What is being asked —
Can you print every row below word for word, leaving the pictures out?
** Start **
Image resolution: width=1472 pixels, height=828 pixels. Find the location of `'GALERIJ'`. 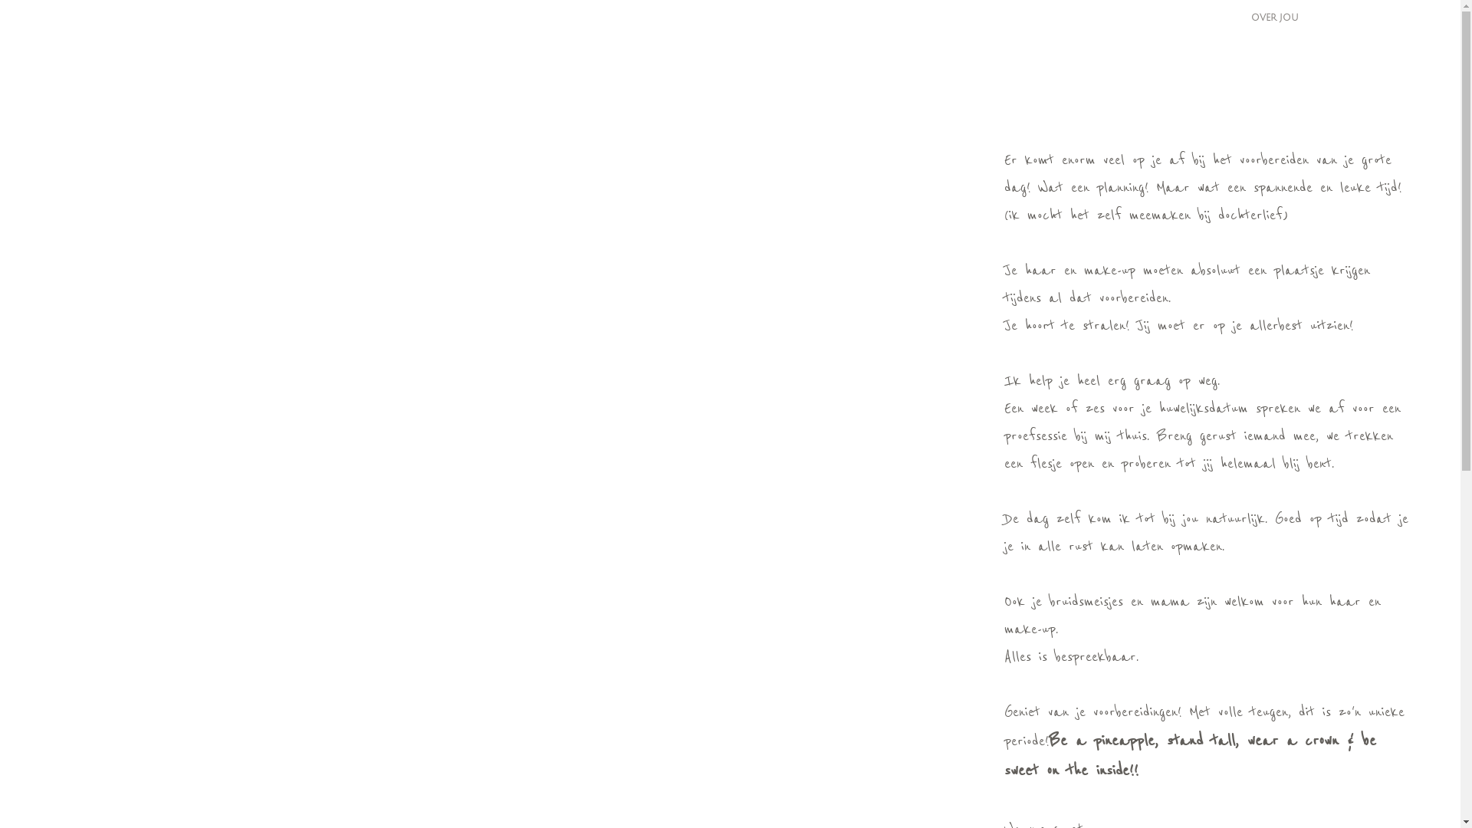

'GALERIJ' is located at coordinates (1187, 18).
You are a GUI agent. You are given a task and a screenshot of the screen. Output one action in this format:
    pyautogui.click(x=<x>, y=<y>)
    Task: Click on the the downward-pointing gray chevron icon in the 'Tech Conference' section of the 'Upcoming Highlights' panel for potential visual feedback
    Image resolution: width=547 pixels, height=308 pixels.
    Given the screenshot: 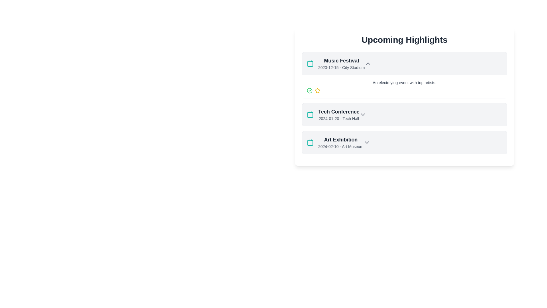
** End **
Output of the task —
Image resolution: width=1472 pixels, height=828 pixels. Find the location of `'GALERIJ'`. 

'GALERIJ' is located at coordinates (1187, 18).
You are a GUI agent. You are given a task and a screenshot of the screen. Output one action in this format:
    pyautogui.click(x=<x>, y=<y>)
    Task: Click on the the downward-pointing gray chevron icon in the 'Tech Conference' section of the 'Upcoming Highlights' panel for potential visual feedback
    Image resolution: width=547 pixels, height=308 pixels.
    Given the screenshot: 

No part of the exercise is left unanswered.